Customizing Autoscale Functionality in OpenShift - Archived

OpenShift’s autoscaling functionality is one of the most asked about features of OpenShift. The autoscaler is a self contained daemon (called haproxy_ctld) that runs inside your gears and it watches HAProxy (the load balancer OpenShift uses to balance across several gears). As the number of people requesting access to your site goes up, haproxy_ctld sends a request to the broker to add more gears. As the number of concurrent users on your app goes down, haproxy_ctld will tell the broker to start destroying gears.

How it Works Today

This actually works really well as a default for auto-scaling behavior. To look at some scaling and queue theory, consider this… If you have just one user using your app, it would be extremely rare that adding more gears would cause better performance. Scaling out doesn’t really make things ‘faster’. Scaling out, by adding more virtual machines, gears, or whatever, has one specific goal in mind. Try to handle more users, in the same amount of time.

Visually the example most people like to think about is the number of cash registers at a fast food restaurant. If one person shows up to order a burger and fries, if 5 cash registers are open, that person isn’t going to get their food any faster than if only one register was open. Where you see the benefit is when lots of people suddenly show up, more registers makes it easier for them to get their request in and get their food.

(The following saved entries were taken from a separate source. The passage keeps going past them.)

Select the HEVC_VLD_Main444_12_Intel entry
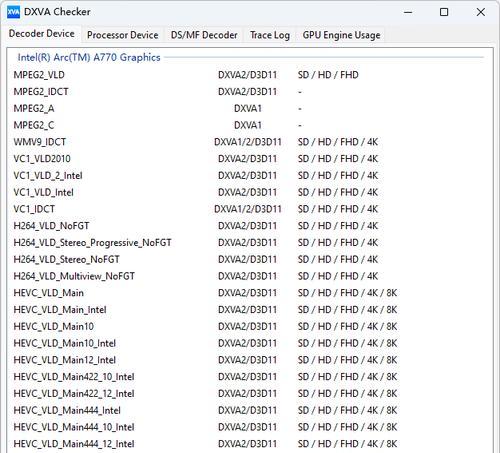This screenshot has height=453, width=500. pyautogui.click(x=249, y=444)
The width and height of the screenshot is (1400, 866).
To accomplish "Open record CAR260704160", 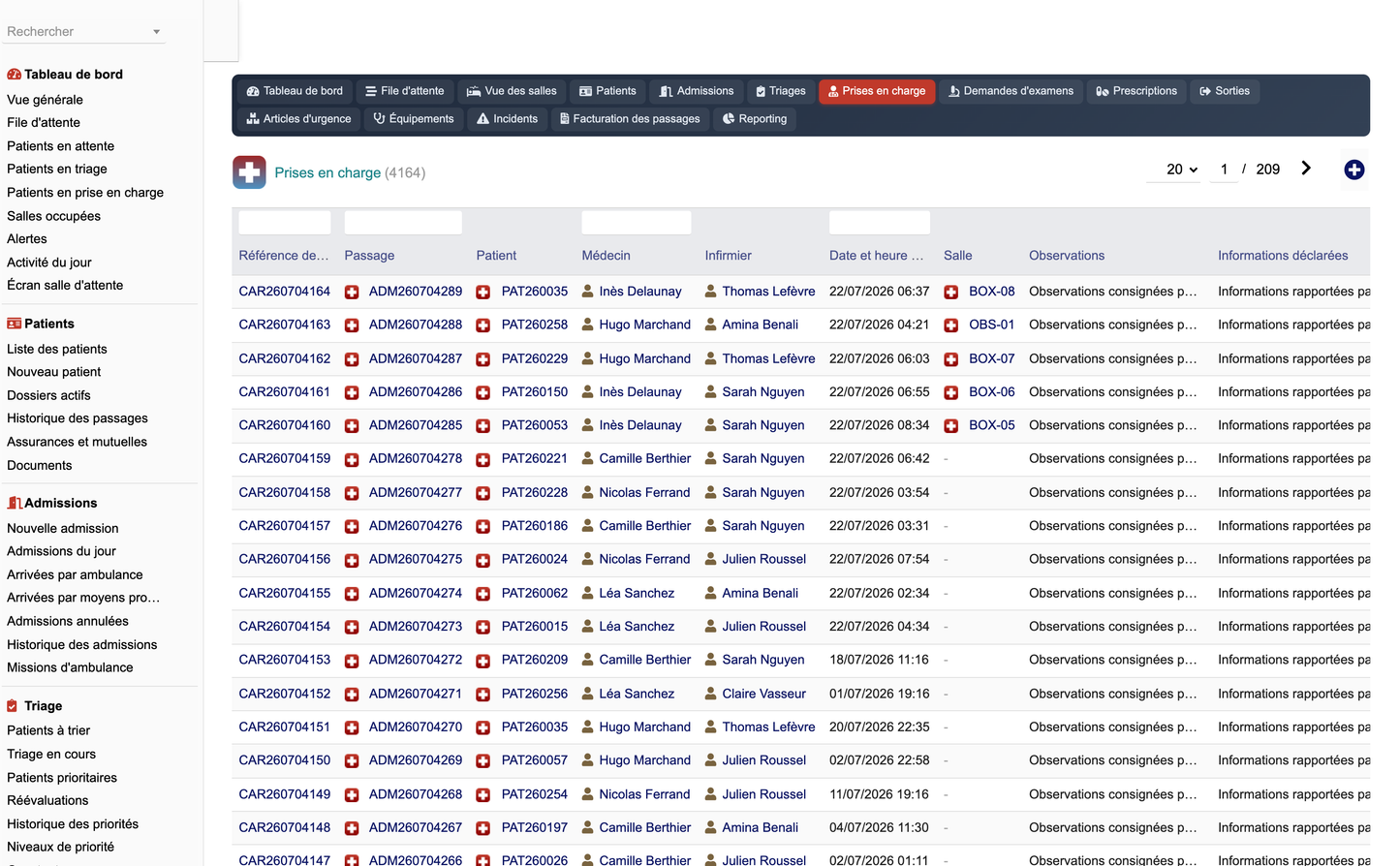I will (285, 425).
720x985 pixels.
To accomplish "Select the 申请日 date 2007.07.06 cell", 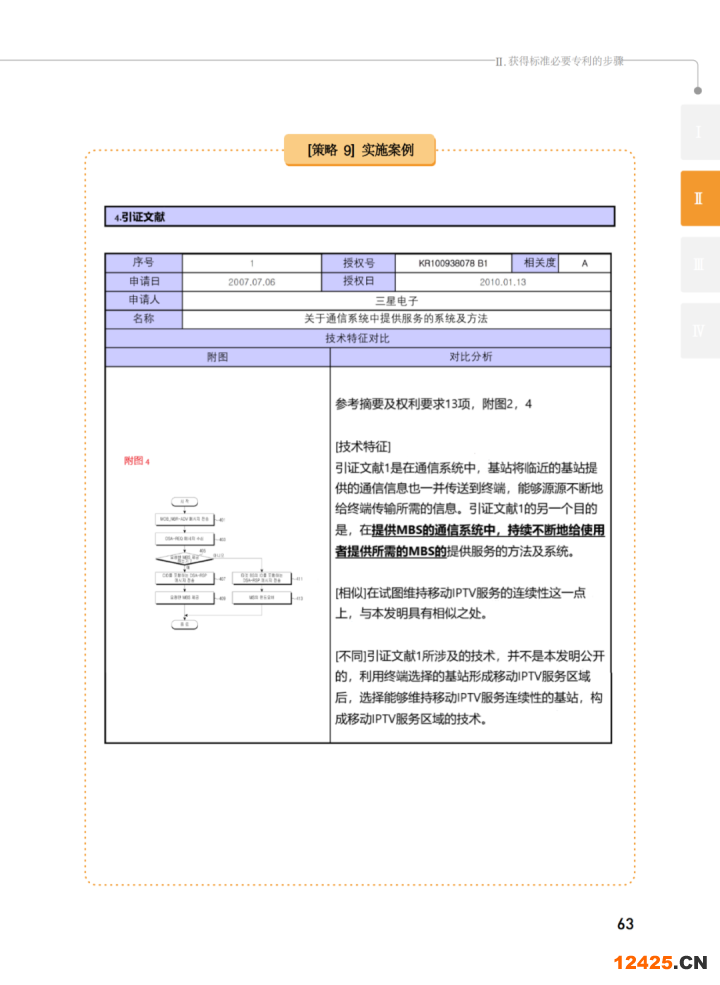I will click(x=251, y=282).
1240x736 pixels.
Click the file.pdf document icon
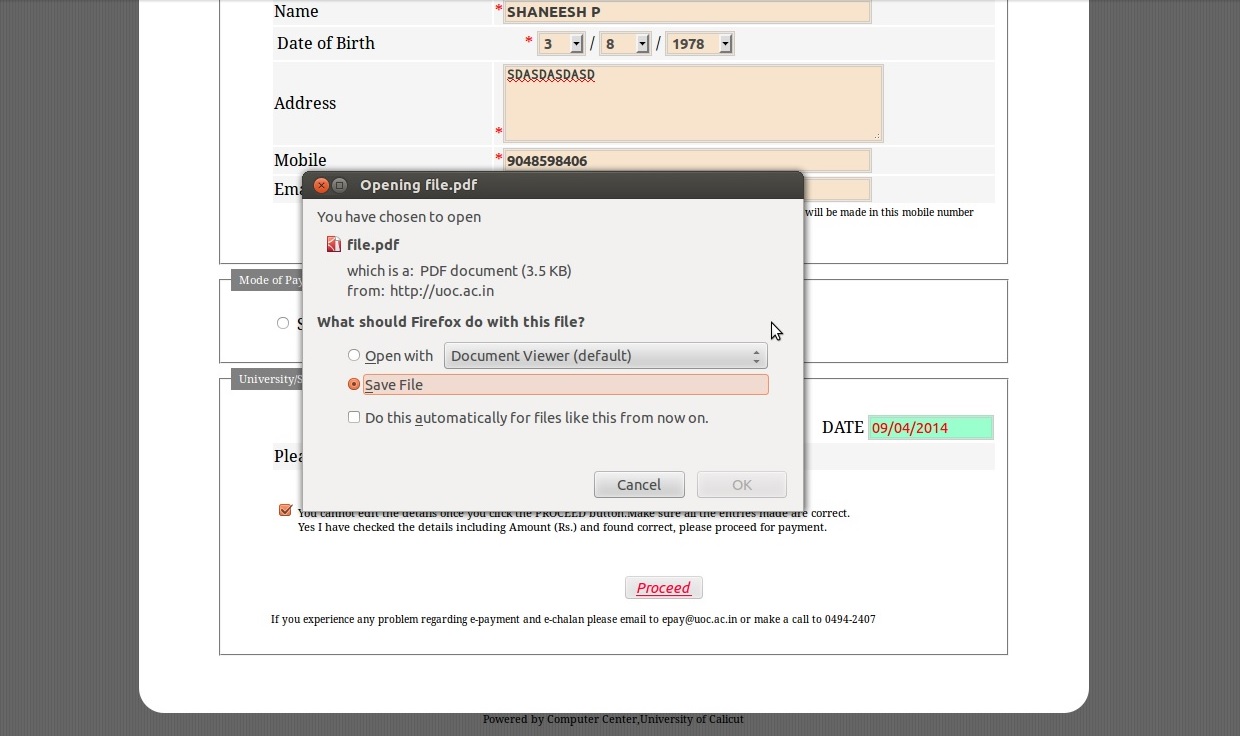click(333, 244)
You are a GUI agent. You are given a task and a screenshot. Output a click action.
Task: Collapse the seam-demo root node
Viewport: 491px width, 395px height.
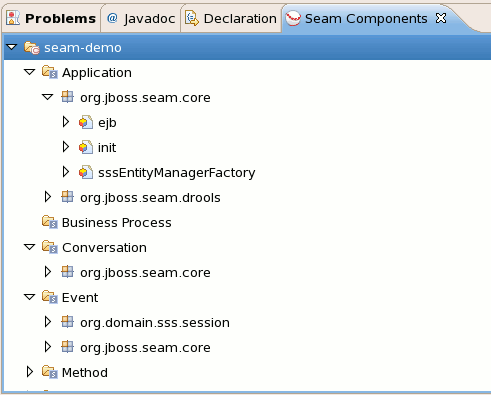(12, 47)
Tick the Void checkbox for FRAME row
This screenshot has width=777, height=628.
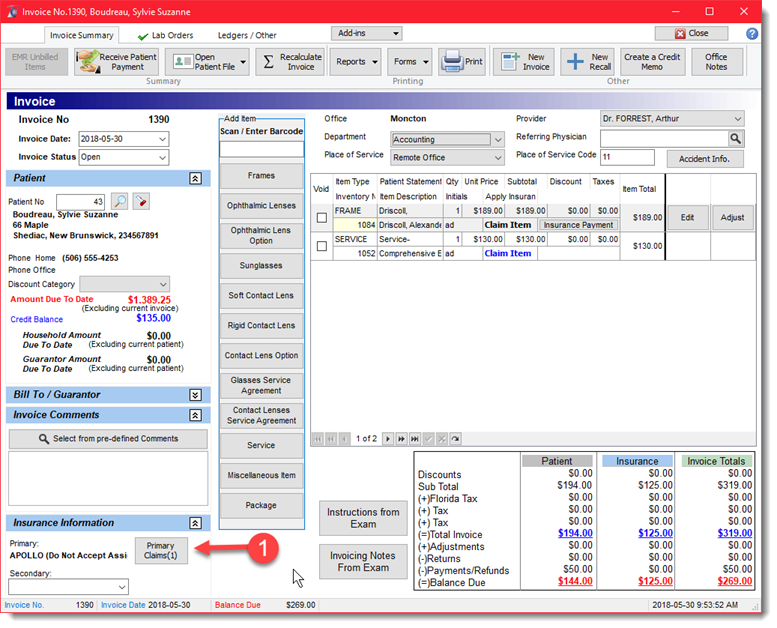coord(321,218)
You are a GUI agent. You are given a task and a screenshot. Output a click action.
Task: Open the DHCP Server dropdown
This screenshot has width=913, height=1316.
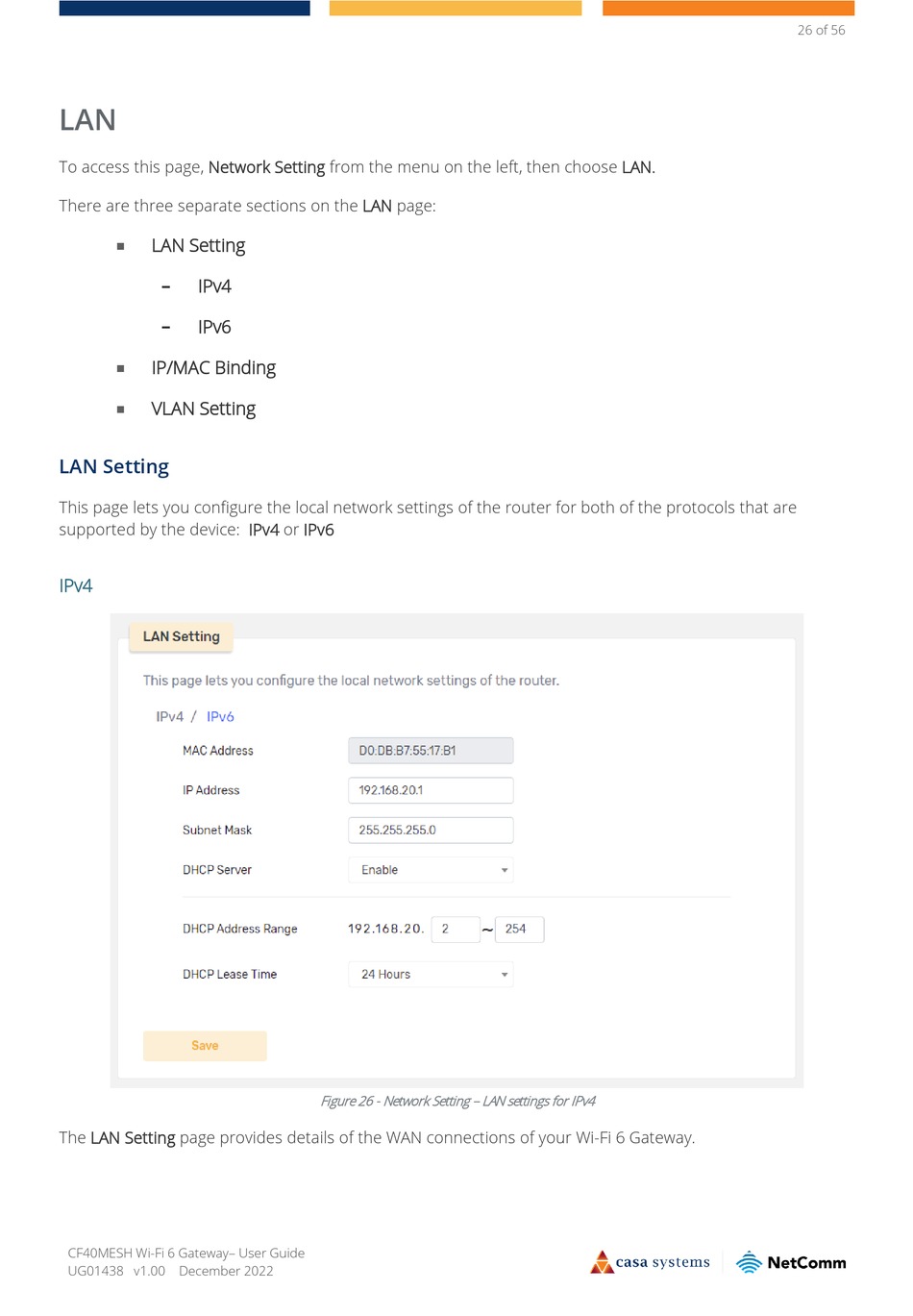point(430,870)
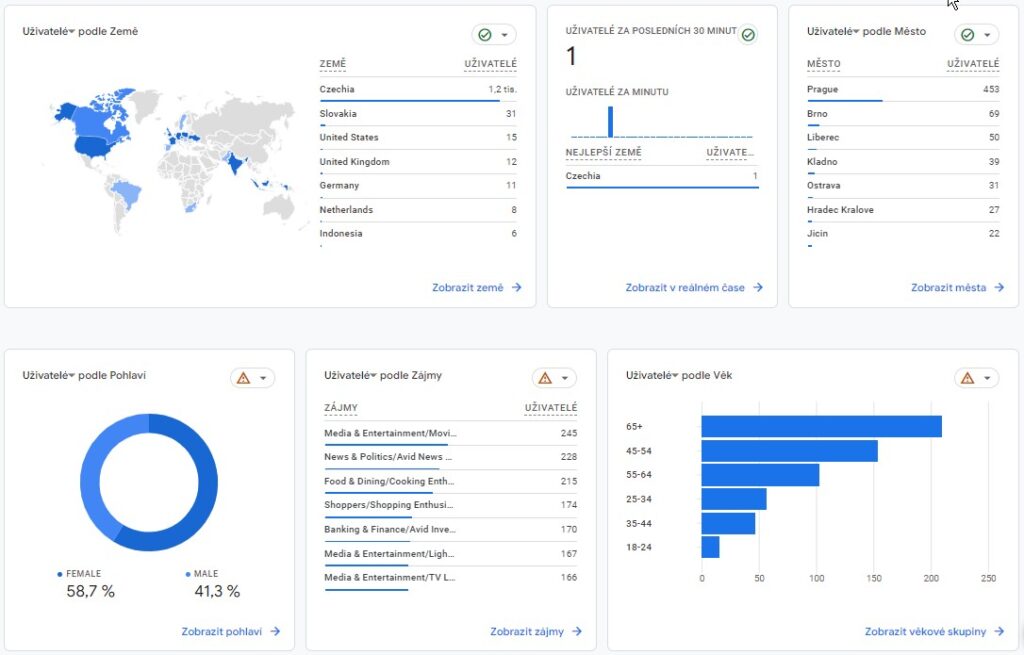Viewport: 1024px width, 655px height.
Task: Click the warning triangle icon in the Věk card
Action: (967, 378)
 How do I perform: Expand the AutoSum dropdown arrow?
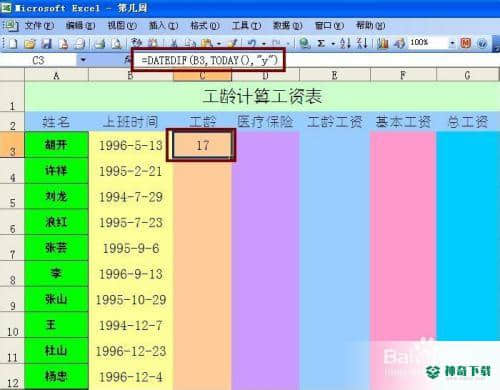[333, 44]
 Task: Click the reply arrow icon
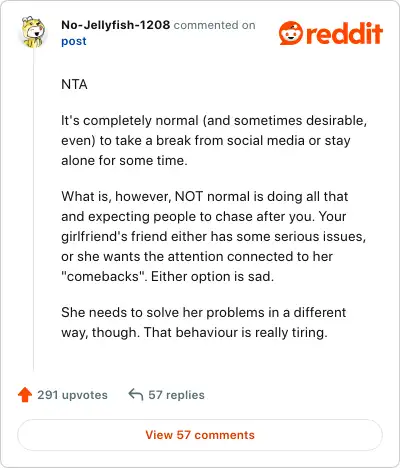[x=136, y=394]
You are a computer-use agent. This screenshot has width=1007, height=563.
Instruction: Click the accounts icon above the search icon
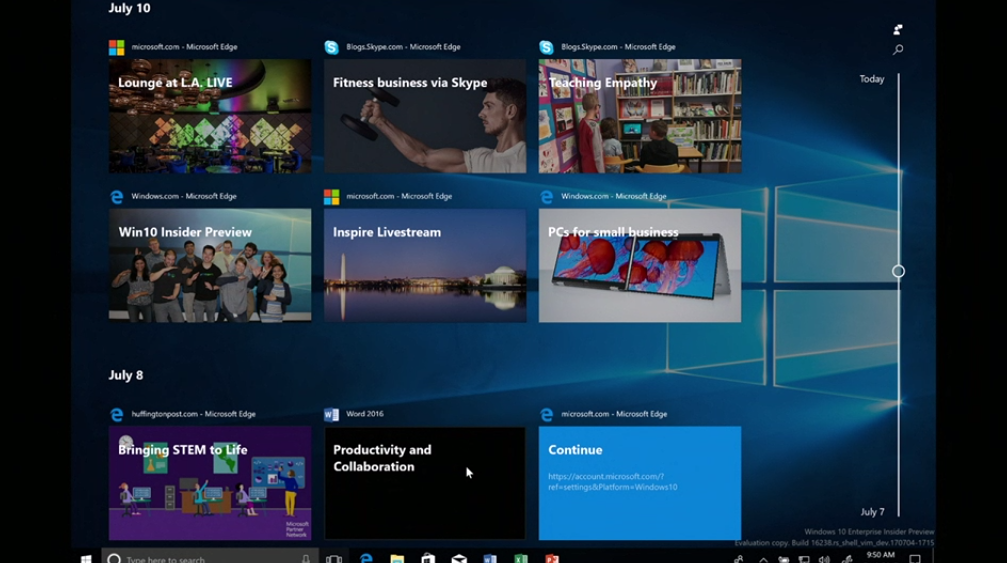pyautogui.click(x=898, y=30)
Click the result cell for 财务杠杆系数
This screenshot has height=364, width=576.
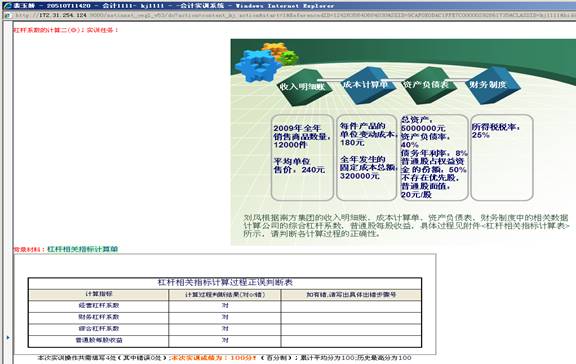(x=225, y=317)
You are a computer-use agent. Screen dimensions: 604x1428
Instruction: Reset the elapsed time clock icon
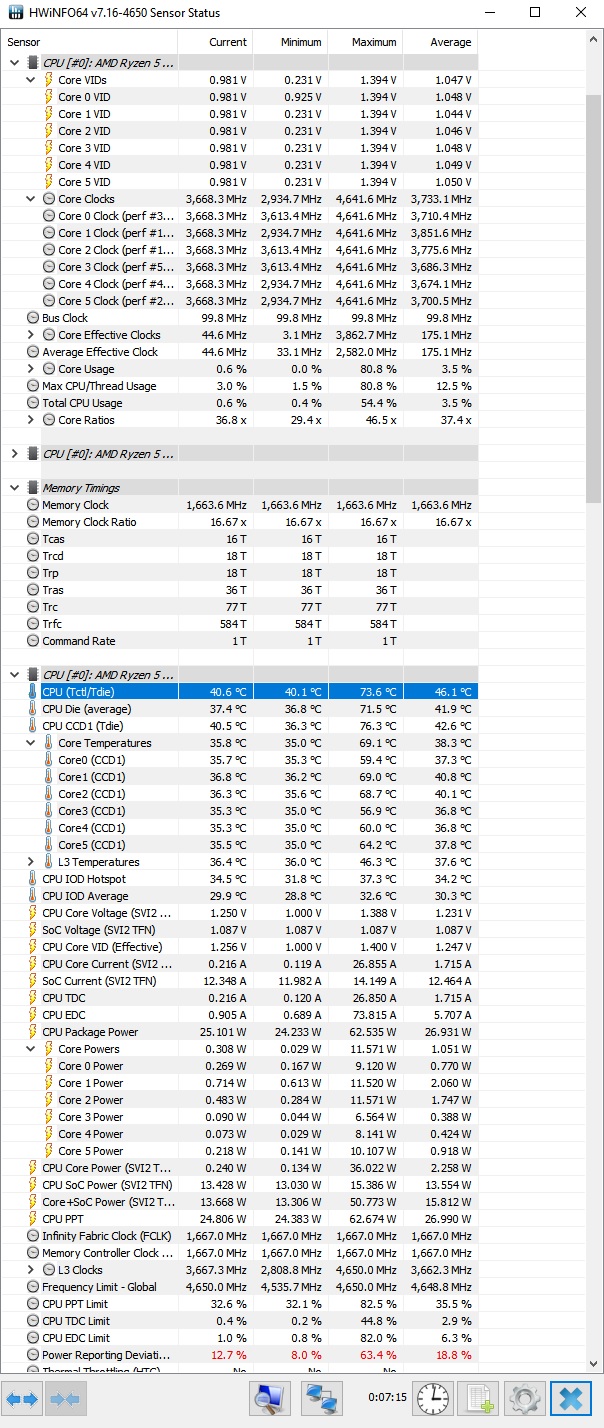(x=433, y=1398)
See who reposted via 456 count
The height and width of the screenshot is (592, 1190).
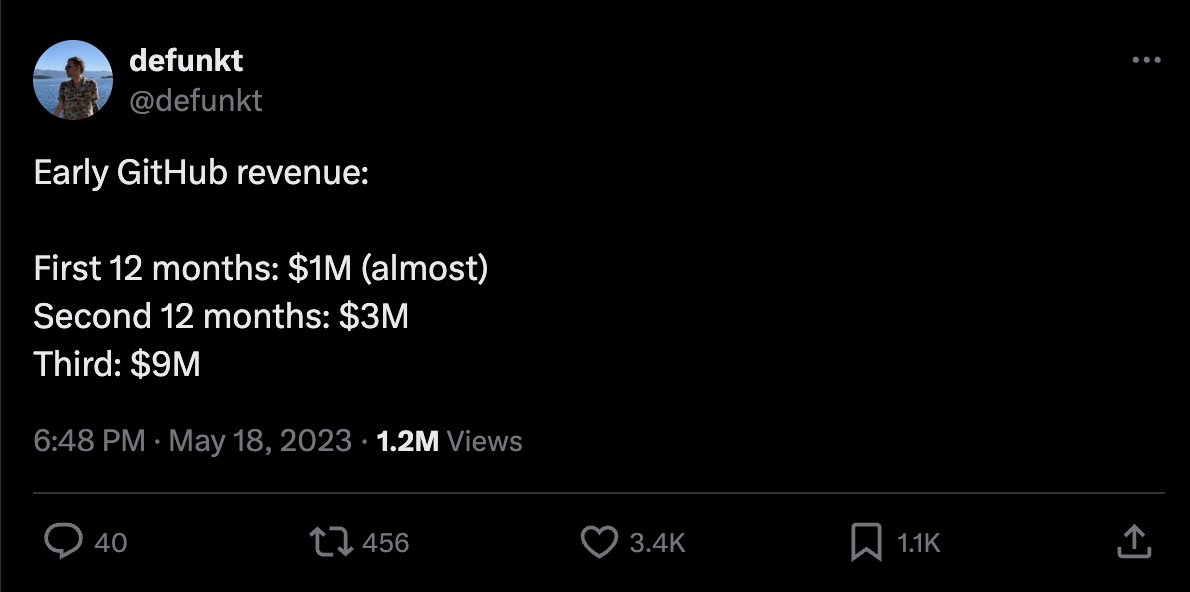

So, back to a web example, if lots of people show up to use your site suddenly and things seem slow, the easiest thing to do is add more gears. I’ll also point out, we’re assuming app layer issues here, not data layer issues. More gears means more processing power and this added capacity will help serve these users.

There’s another issue here worth mentioning and that is “what happens when my app is behaving slow even though more users haven’t shown up?” The auto-scaler works well in this scenario as well. If you’re serving a page and it took 100ms before, but suddenly it takes 1,000ms. The net effect is that at any point in time, more concurrent requests are active and haproxy will add more gears. Back to the burger example, if it’s suddenly taking twice as long to take peoples order and give them a burger, the lines are going to get longer just as it would if more people showed up. Though this is all assuming the cooks (data layer) are infinitely fast.

It’s important to remember that haproxy watches these concurrent connections and they go up and down. We recently added some better moving average metrics to make the behavior more consistent. There remains one bug on the scaler today which causes the ‘current concurrent users’ metric to be less reliable than we’d like and are working on a fix. What if this isn’t the behavior you want to exhibit?

I don’t want to use concurrent users!

So what if you don’t want to use concurrent users, or you want to tune some of the parameters of the current auto-scaler? Well, to do this you just need to implement your own auto-scaler daemon (haproxy_ctld). Don’t worry, this isn’t as complex as it might seem. Since this daemon runs inside your own gear, you can customize it as you wish.

The basics are this, create your own haproxy.ctld.rb and make it executable.

.openshift/action_hooks/haproxy_ctld.rb

and place it in your git repo. The haproxy_ctld.rb that ships by default with OpenShift is well documented for this purpose and can be easily adapted. See for yourself:
https://github.com/openshift/origin-server/blob/master/cartridges/openshift-origin-cartridge-haproxy/usr/bin/haproxy_ctld.rb

Lets see an example

First, lets create a scaled app that can use this sort of functionality:

rhc app create -a scaletest -t php-5.3 -s

Next, lets add the haproxy_ctld.rb file to it:

wget -qO./.openshift/action_hooks/haproxy_ctld.rb \
https://github.com/openshift/origin-server/raw/master/cartridges/openshift-origin-cartridge-haproxy/usr/bin/haproxy_ctld.rb
chmod +x .openshift/action_hooks/haproxy_ctld.rb
git add .openshift/action_hooks/haproxy_ctld.rb
git commit -a -m "Added my own custom haproxy_ctld.rb"
git push
rhc app restart -a scaletest

After the git push and app restart, you are now running your own custom auto-scaler. The problem is your custom scaler is identical to our default scaler! So, lets look at making some changes. Perhaps we want to check more often, we could update @check_interval on line 85 to be 2 instead of 5. git commit, git push and you’re good to go.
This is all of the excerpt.